Stored entries:
● ● ●

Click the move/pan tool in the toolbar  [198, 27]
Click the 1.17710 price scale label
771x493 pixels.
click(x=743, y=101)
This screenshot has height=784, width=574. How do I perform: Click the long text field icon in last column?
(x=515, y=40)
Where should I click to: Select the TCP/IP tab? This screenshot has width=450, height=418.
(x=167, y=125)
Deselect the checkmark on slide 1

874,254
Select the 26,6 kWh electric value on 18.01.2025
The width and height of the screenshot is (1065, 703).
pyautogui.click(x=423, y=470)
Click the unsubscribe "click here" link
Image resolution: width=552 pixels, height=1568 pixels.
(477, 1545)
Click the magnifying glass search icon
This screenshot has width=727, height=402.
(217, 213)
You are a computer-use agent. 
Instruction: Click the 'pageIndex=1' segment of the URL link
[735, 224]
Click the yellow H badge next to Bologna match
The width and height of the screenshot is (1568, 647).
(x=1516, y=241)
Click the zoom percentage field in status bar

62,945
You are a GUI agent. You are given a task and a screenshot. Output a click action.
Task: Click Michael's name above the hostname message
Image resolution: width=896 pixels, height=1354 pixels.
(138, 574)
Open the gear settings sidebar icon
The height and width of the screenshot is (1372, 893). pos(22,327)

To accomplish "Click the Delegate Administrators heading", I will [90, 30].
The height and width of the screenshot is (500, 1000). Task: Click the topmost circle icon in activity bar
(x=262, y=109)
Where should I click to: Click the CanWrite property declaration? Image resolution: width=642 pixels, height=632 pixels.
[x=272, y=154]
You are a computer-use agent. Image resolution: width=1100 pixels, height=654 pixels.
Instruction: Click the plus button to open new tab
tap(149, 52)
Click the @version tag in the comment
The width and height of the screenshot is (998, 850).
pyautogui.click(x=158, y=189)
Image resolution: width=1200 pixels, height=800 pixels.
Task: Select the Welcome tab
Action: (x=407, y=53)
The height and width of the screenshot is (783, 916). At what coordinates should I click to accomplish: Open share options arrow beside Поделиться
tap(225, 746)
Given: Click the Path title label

● ● ●

*Task instructions:* Collect each line above holding the string "computer".

*Response to the task:*
You are a computer-use agent. 
You are a computer-use agent. Image resolution: width=1100 pixels, height=654 pixels.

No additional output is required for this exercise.